* **EXTRACTED DATA**
▽
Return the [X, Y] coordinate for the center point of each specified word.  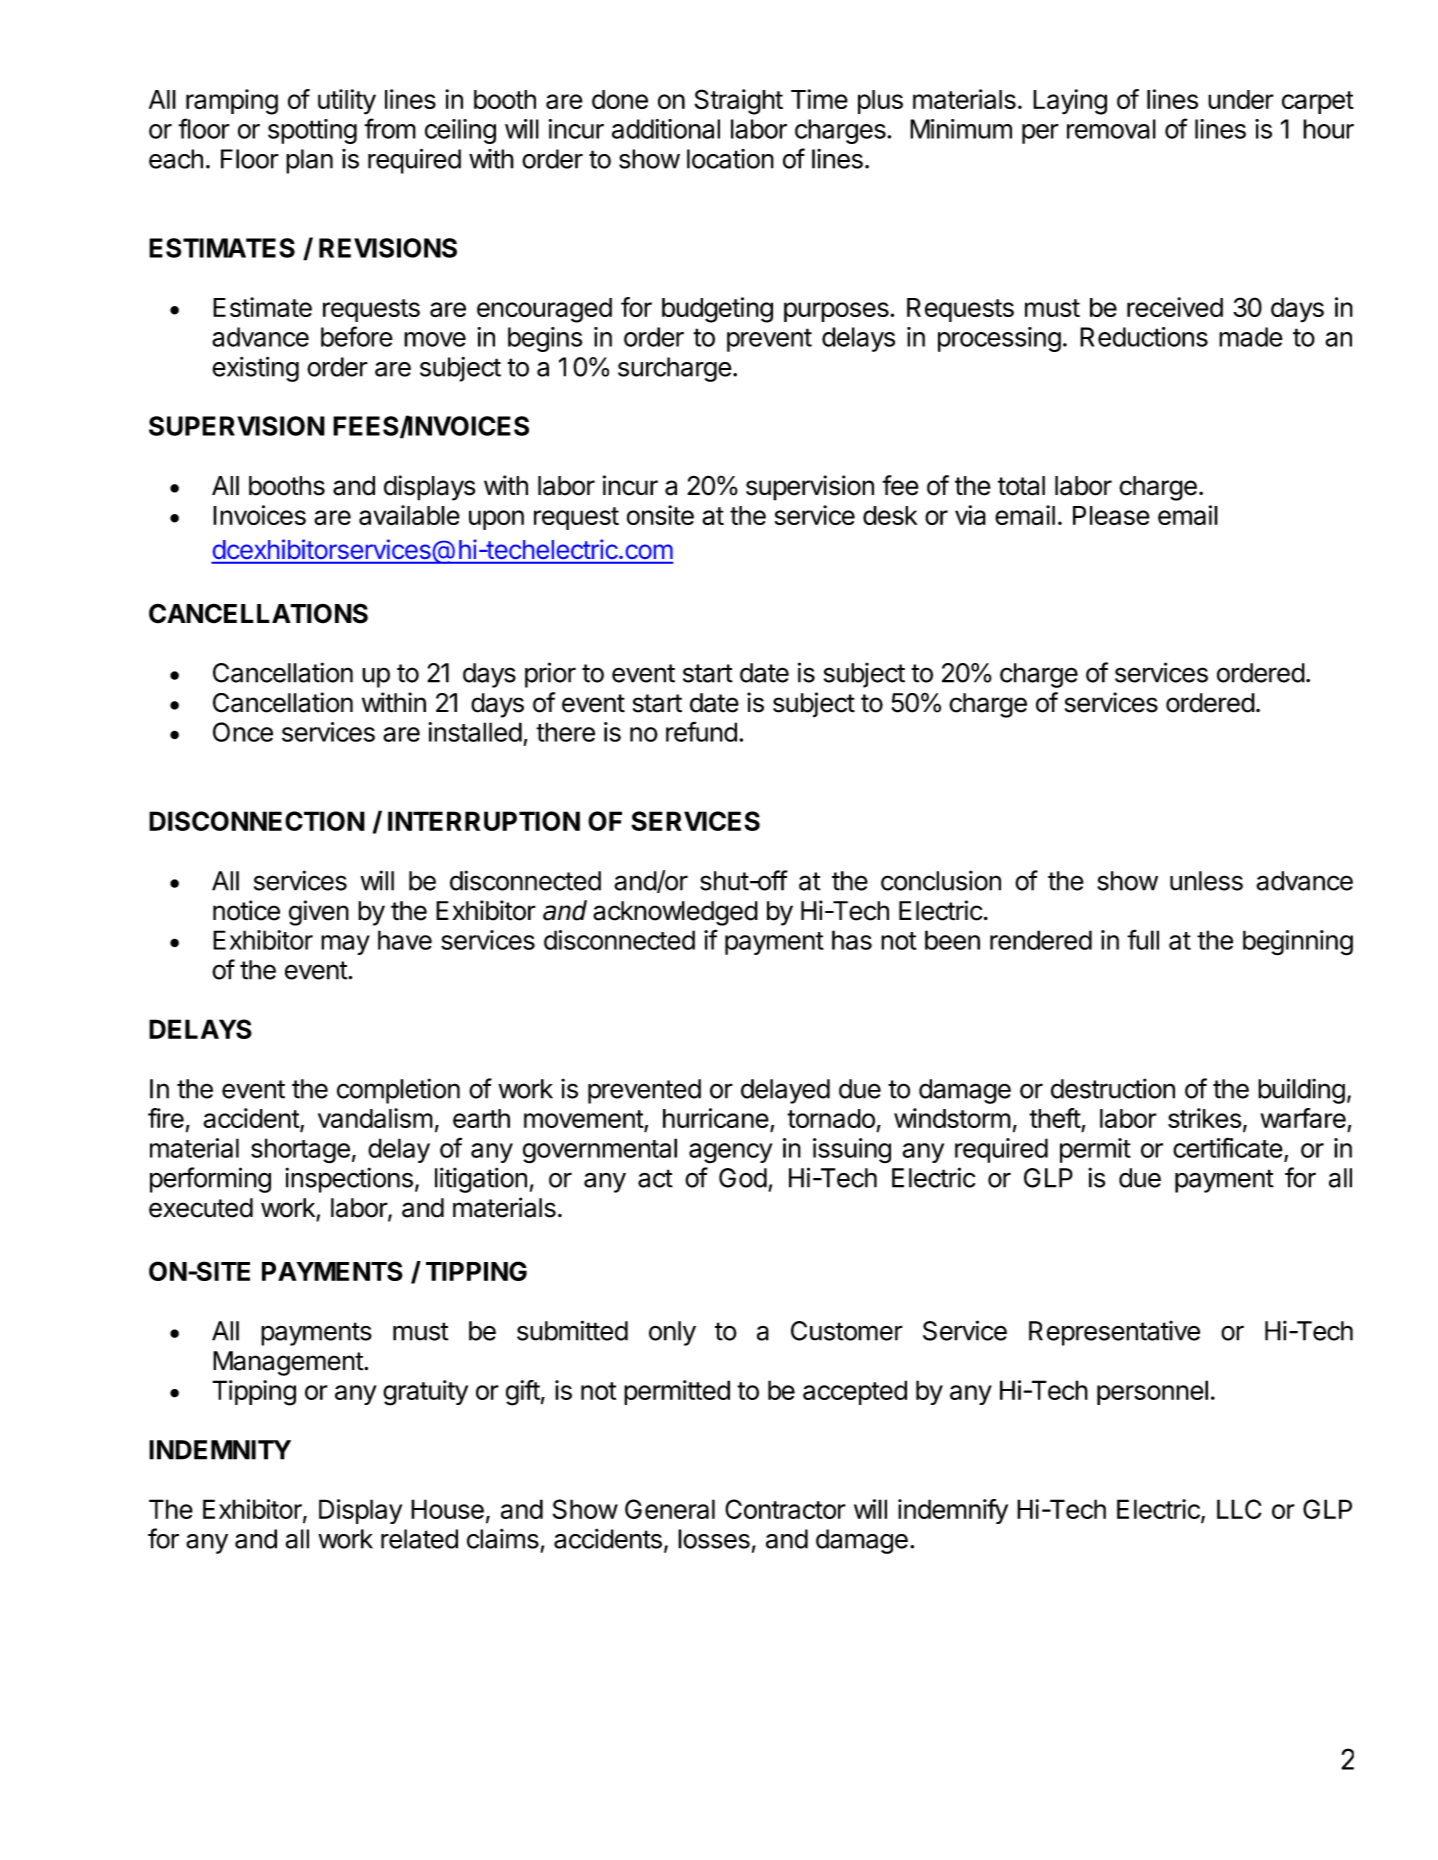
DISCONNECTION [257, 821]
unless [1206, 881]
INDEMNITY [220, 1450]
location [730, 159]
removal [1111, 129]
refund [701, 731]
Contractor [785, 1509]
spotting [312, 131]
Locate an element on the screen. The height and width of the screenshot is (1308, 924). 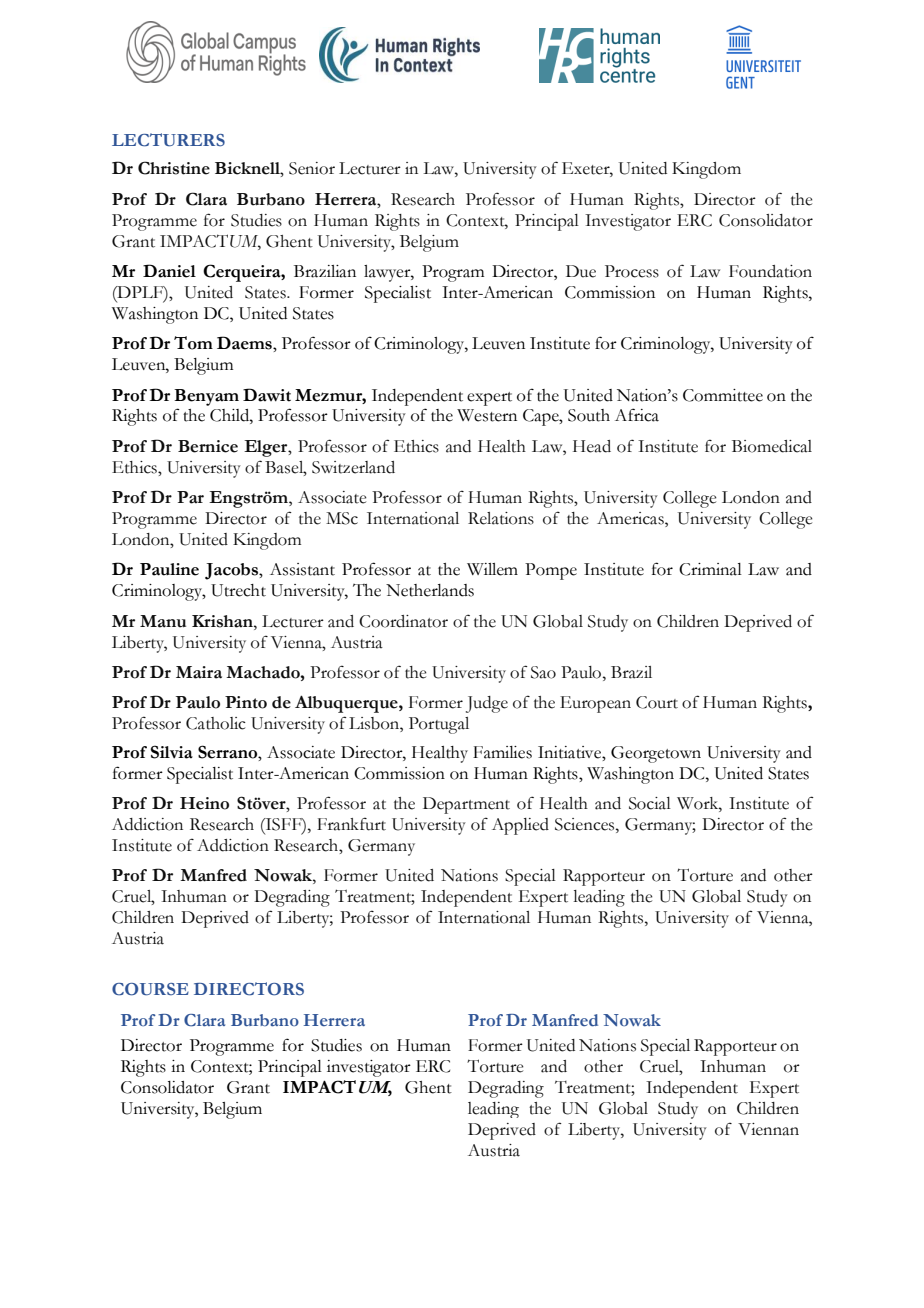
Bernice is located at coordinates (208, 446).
△
▽
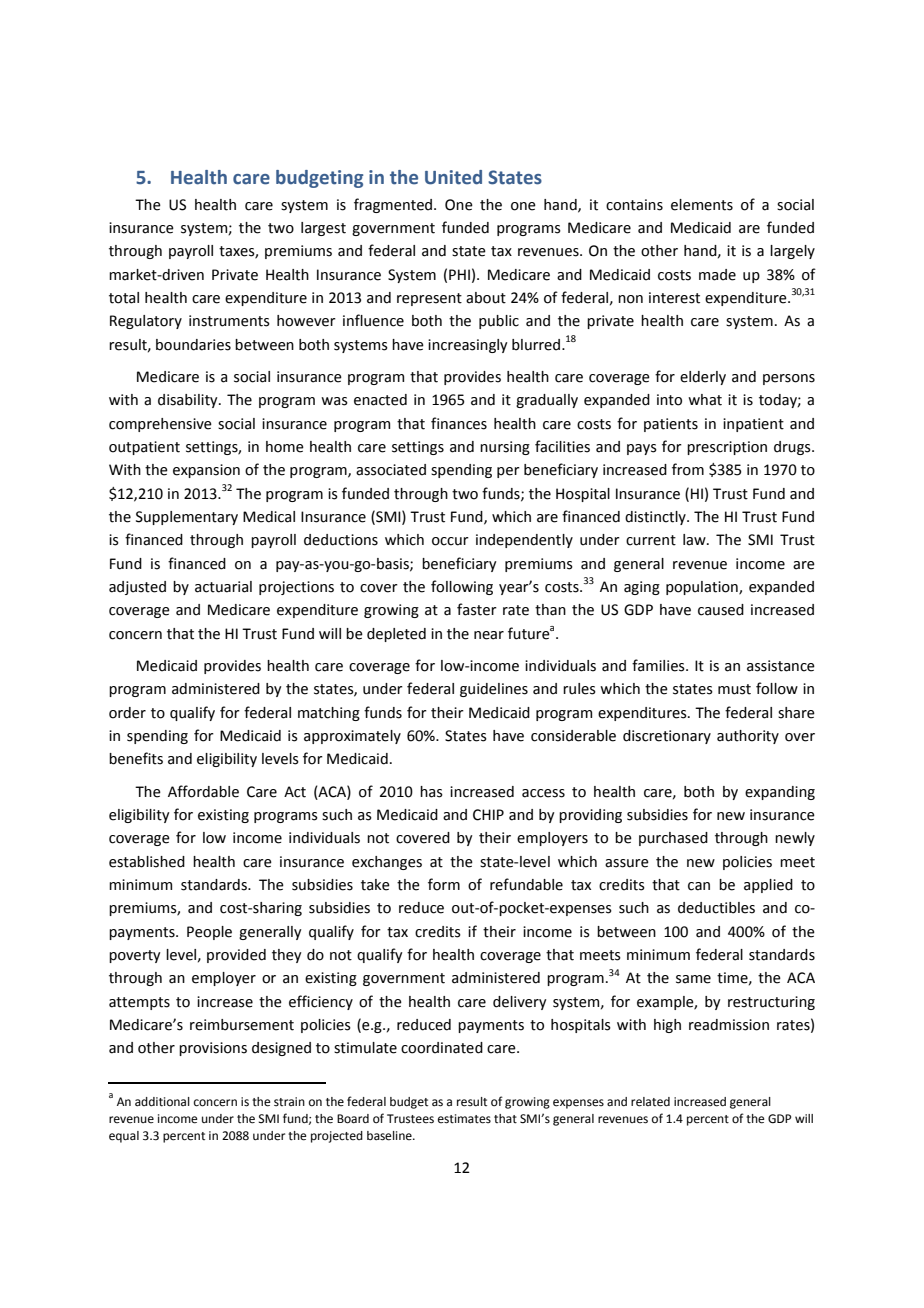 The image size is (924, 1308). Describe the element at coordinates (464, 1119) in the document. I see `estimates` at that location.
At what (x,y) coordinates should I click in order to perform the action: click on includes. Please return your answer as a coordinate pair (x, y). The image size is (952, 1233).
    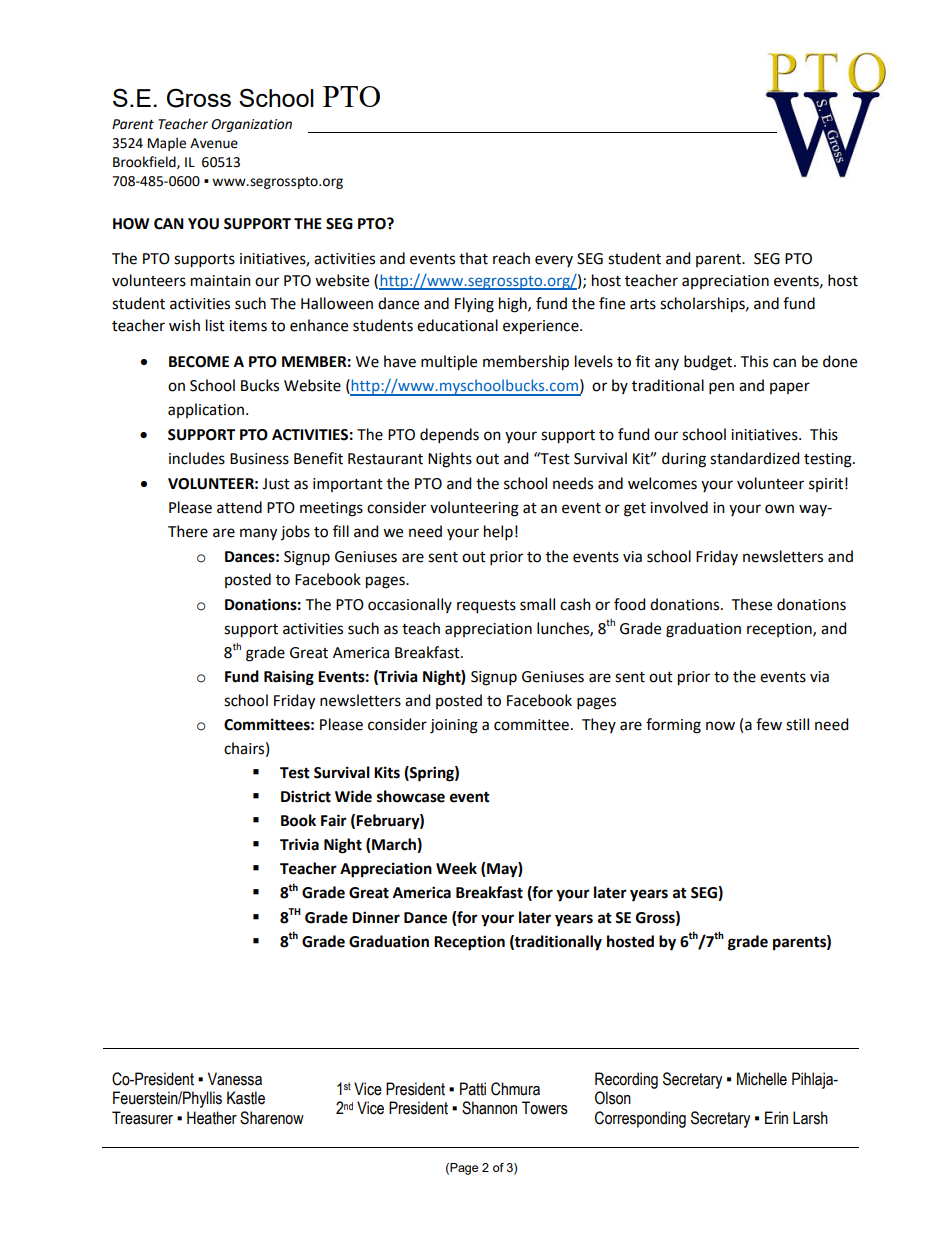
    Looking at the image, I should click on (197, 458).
△
▽
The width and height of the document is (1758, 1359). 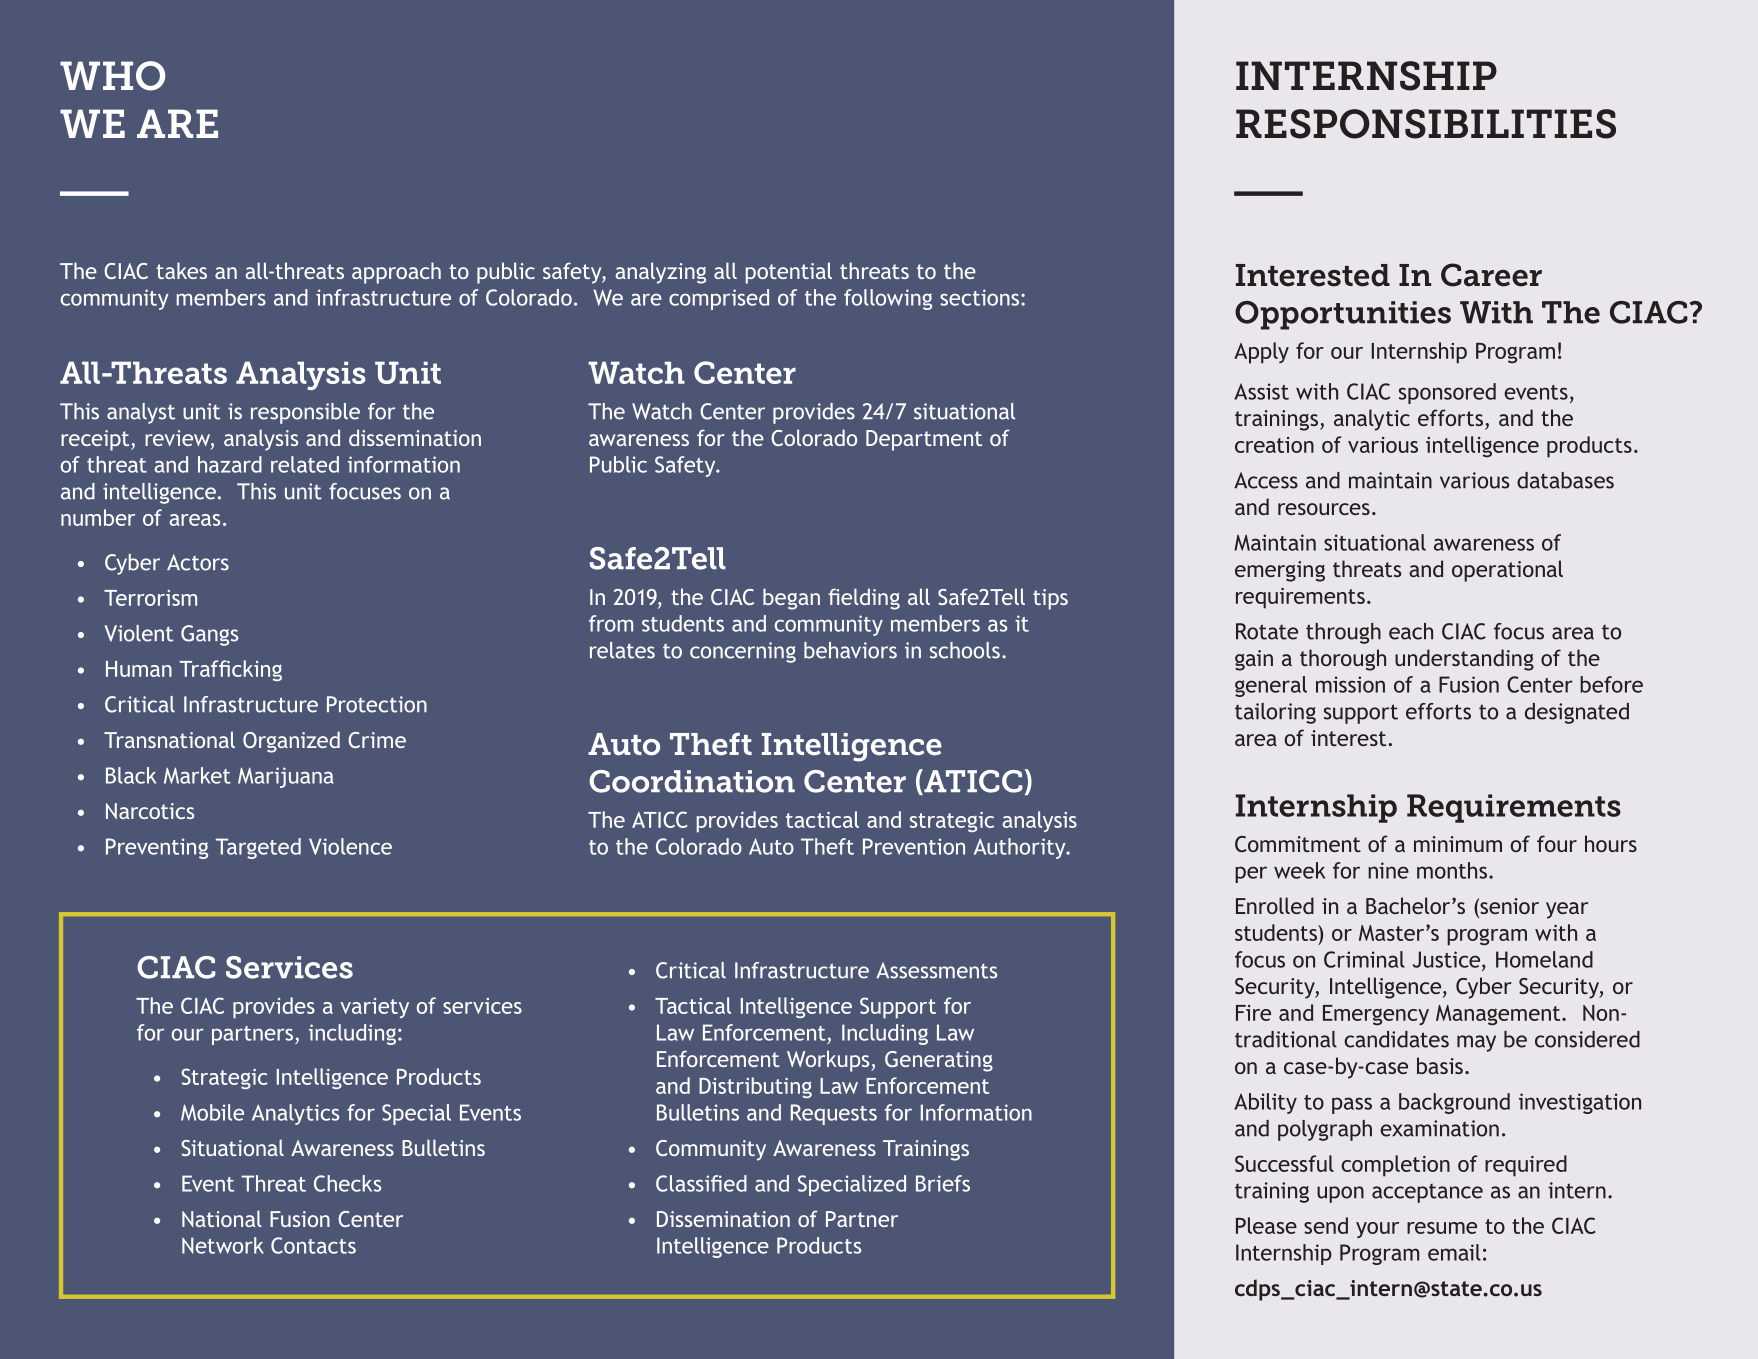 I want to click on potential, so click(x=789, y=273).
△
* **EXERCISE**
Could you lay out the part of the data that opens with the line containing "unless [1206, 881]" and closes with the line containing "Bernice is located at coordinates (208, 446)." as a numbered list, skipping blank lines and leaving out the pictures?

* **ANSWER TO THIS TASK**
1. unless [1206, 881]
2. INDEMNITY [220, 1450]
3. location [730, 159]
4. removal [1111, 129]
5. refund [701, 731]
6. Contractor [785, 1509]
7. spotting [312, 131]
8. Locate an element on the screen. The height and width of the screenshot is (1308, 924). 
9. Bernice is located at coordinates (208, 446).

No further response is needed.